Pochi giorni fa stavo guidando verso casa, e questo è già un evento che ha del miracoloso, perché come è proverbialmente noto tra le mie conoscenze, odio i motori. Ma non è della mia avversione verso le quattro ruote di cui voglio parlare.
L'evento che ha catturato la mia attenzione in quel abitudinario tragitto di strada è stato vedere un cane che costeggiava la strada. Voi direte: e che c'è di strano? In questo periodo estivo, è comune vedere, nonostante tutte le pubblicità progresso e le leggi inasprite, qualche cane abbandonato vagare in cerca della sua nuova fortuna.
Non era un cane come gli altri, era un cucciolo nero, piccolo battuffolo d'ebano arruffato.
Non potevo lasciarlo lì, un 'innocente creatura sfortunata e lasciando sopraffare il mio spirito (sopito )materno e da fottuta croce-rossina, ho fermato la macchina qualche metro più in là.
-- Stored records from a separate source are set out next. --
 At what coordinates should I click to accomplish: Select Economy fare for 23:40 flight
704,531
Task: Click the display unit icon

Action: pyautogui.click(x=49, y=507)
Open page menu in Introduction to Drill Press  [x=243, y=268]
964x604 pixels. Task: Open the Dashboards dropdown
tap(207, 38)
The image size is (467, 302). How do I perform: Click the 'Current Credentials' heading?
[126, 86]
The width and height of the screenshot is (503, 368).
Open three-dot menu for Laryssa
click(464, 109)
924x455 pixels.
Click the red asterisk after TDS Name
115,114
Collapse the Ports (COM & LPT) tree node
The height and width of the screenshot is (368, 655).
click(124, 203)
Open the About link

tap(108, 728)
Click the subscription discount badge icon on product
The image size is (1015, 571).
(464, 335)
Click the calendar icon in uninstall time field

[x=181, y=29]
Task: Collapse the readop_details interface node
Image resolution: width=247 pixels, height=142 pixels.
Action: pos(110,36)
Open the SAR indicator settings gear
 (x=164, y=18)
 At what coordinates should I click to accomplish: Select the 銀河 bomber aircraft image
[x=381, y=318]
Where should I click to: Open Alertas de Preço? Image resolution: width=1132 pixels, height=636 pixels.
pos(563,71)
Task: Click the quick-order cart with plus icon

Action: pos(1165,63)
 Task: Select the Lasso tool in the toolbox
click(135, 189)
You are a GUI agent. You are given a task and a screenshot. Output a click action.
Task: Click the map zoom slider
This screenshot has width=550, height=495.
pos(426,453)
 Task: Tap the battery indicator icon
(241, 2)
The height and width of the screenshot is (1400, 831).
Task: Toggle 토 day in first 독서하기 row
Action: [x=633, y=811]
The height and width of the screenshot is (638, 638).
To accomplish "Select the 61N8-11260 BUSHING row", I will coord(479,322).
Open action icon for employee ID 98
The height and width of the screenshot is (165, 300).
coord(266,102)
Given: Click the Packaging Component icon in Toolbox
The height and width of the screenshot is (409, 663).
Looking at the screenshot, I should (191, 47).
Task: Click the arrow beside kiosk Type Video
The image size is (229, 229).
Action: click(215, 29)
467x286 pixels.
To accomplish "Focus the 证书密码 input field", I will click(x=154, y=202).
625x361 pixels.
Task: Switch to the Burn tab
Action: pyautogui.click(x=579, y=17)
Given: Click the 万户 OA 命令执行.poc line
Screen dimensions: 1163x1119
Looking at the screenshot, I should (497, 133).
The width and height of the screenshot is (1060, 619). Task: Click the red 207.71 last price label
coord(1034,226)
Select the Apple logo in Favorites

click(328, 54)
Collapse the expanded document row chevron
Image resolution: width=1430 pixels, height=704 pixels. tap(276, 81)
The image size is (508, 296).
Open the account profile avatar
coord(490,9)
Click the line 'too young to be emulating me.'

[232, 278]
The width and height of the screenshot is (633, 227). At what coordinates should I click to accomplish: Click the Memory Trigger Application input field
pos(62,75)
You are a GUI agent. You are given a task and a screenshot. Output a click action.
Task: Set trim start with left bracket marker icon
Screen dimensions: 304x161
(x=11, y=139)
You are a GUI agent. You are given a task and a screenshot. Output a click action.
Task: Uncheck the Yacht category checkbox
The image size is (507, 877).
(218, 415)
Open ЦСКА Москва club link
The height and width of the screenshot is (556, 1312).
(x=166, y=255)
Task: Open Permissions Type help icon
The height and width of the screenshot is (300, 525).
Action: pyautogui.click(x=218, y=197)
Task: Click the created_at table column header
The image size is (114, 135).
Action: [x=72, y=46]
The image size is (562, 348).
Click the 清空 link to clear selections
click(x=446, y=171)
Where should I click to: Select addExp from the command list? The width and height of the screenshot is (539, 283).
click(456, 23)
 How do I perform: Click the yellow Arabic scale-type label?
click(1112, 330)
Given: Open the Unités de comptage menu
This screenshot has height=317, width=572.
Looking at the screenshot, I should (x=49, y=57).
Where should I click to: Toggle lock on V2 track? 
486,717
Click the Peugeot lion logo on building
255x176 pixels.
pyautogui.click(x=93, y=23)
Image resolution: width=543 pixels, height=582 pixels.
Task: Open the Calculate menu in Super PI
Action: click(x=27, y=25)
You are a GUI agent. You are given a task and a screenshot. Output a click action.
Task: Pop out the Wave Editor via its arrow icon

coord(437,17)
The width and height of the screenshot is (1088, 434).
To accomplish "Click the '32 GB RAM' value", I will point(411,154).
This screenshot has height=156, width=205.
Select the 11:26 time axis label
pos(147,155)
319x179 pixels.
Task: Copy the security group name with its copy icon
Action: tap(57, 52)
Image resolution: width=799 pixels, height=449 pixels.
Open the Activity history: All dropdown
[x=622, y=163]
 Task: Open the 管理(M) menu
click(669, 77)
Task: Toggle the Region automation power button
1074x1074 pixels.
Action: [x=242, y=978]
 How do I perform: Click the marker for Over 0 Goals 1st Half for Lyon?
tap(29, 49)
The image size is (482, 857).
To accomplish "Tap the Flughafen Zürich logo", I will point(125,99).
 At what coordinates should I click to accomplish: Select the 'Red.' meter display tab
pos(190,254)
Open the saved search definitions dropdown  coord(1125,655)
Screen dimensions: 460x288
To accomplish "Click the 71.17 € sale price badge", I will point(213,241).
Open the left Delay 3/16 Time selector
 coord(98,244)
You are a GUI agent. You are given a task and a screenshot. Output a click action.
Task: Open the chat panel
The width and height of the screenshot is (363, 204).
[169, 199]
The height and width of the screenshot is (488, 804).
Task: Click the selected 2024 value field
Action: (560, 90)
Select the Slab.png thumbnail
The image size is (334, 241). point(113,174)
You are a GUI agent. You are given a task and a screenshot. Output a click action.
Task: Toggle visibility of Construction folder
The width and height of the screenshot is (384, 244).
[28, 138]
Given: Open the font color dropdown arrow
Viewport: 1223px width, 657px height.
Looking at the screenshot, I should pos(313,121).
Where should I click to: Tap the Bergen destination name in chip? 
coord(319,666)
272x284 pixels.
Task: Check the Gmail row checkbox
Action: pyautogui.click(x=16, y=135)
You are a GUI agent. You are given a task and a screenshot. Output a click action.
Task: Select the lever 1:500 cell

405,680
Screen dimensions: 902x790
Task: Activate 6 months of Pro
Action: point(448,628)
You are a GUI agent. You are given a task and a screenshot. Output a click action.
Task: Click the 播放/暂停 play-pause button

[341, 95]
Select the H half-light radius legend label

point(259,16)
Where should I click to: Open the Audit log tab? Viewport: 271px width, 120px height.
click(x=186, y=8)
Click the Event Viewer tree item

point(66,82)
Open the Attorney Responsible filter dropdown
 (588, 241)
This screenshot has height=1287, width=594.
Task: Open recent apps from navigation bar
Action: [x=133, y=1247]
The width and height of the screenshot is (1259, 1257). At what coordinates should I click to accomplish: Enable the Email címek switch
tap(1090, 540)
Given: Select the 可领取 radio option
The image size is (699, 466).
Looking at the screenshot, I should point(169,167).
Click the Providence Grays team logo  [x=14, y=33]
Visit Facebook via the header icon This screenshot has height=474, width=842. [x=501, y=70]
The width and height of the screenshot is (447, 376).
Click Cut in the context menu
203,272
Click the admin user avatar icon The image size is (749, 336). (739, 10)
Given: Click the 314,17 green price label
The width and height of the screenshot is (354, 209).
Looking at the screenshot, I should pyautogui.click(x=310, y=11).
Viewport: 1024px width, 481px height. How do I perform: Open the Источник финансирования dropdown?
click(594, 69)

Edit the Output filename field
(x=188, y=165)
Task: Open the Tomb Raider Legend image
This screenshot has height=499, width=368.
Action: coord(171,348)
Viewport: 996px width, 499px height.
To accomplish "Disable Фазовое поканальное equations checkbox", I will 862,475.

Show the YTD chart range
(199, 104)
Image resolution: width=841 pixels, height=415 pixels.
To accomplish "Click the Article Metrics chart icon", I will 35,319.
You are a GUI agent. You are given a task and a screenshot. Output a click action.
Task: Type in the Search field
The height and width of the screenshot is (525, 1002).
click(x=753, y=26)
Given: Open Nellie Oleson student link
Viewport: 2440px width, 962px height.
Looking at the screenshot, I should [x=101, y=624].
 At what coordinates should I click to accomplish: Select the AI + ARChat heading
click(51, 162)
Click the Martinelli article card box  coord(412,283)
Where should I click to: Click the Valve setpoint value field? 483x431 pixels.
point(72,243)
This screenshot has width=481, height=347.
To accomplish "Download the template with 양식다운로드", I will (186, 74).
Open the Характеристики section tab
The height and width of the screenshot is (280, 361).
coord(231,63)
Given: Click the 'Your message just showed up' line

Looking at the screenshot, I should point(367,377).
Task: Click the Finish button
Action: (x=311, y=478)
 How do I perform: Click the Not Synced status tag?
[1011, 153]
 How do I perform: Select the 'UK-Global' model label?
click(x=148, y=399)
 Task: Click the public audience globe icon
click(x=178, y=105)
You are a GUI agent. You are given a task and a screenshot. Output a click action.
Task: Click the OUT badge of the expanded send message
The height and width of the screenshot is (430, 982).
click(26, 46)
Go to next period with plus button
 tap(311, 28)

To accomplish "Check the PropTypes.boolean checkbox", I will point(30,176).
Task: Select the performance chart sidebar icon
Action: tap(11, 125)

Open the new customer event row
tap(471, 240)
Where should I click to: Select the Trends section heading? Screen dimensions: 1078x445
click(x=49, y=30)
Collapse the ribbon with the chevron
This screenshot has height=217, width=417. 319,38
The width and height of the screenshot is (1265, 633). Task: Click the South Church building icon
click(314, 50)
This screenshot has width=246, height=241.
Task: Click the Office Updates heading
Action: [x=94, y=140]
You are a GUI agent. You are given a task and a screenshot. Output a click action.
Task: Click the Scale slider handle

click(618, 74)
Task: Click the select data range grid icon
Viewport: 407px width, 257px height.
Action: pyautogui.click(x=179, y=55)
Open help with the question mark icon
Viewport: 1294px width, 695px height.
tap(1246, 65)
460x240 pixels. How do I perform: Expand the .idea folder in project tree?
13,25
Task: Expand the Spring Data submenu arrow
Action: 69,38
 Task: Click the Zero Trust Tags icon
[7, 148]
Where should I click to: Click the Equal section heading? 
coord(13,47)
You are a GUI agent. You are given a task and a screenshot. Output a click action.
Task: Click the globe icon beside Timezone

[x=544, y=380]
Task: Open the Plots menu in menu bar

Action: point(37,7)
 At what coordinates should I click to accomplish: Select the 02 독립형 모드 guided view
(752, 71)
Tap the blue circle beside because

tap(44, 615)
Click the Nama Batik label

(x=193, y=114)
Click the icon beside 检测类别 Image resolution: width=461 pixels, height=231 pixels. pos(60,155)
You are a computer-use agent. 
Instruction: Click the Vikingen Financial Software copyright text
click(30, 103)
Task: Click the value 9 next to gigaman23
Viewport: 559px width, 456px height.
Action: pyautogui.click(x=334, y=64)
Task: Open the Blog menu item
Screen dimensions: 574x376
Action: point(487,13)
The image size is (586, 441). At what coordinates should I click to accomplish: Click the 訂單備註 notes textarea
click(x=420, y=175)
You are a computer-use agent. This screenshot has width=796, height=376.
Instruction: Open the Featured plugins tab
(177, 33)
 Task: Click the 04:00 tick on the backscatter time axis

Invano raccontare che le mie buone intenzioni non sono state capite dal cagnolino traumatizzato ed il muro della sua sfiducia verso gli uomini si è posto tra noi in maniera prepotente e vincente: al primo richiamo ed ai miei primi passi verso di lui, questo ha risposto fuggendo a più non posso nascondendosi dietro alcuni cespugli chissà dove... A questa reazione mi sono re-incarnata nelle vesti dell'Ilenia di tutti i giorni, spogliandomi da quelle di angelica beneffatrice a caccia di una buona azione quotidiana, e non ho potuto contenere qualche colorita esclamazione... Sono allora tornata a casa, indubbiamente dispiaciuta ma con una riflessione in più:quando un soggetto A ha bisogno di aiuto ed un altro B glielo offre la buona uscita dell'operazione non dipende solo se B ha le competenze adatte, o le qualità per interagire con A ;importante è la predisposizione di A, cioè se accetta e comprende la necessità dell'aiuto altrui o se per altri motivi, qualunque essi siano( orgoglio, paura, delusione, sfiducia...), la nega.
È davvero un concetto elementare di psicologia spicciola, ma provarlo sulla propria pelle ha tutto un altro gusto.
Mi sono chiesta quante volte le persone hanno tentato di aiutarmi ed io, qui lo dico e qui lo nego, più per orgoglio che per paura o altro, l'ho rifiutato. Quante volte, non ho visto la luce dei loro intenti e come quel cucciolo impaurito ho cercato l'oscurità di un improvvisato nascondiglio...
D'altro canto chi offre il proprio aiuto lo fa perché si sente sicuro di poterlo dare, lo fa per dimostrare in primis a se stesso di riuscire in un progetto a fin di bene. Se volessimo vedere la questione dal punto di vista che pone l'uomo come un essere spinto esclusivamente dal proprio egoismo nelle azioni di aiuto, chi offre mette in gioco una fetta maggiore del proprio orgoglio, inteso come,"io sono in grado di aiutarti", io ti salverò","grazie a me starai meglio", l'altro deve metter da parte la sua sicurezza,"posso farcela da solo", non ho bisogno di nessuno e semplicemente accettare che "ho bisogno di te"...
Senza perderci in tortuosi viaggi mentali, qualunque sia il motore che muove la relazione interpersonale di richiesta-offerta d'aiuto, guardiamo al risultato:oggi avrei un amico a quattro zampe in più e chissà quel cucciolo una casa in cui ricevere cure, cibo ed affetto invece di giacere sull'asfalto con le viscere in bella vista.
Perché questo è stato il finale di questo incontro impregnato di incomprensione. La stessa sera più tardi, ho fatto l'amara scoperta. Mi sono sentita in colpa per non aver fatto di più, non aver dedicato più tempo e più fatiche a quella creatura dagli occhi intimoriti.
Ho pensato che tutto l'orgoglio o il dolore o la delusione del mondo non vale quell'innocenza massacrata sul grigio catrame.
Nessuna creatura su questa malandata terra dovrebbe meritarsi un trattamento del genere. Nemmeno io.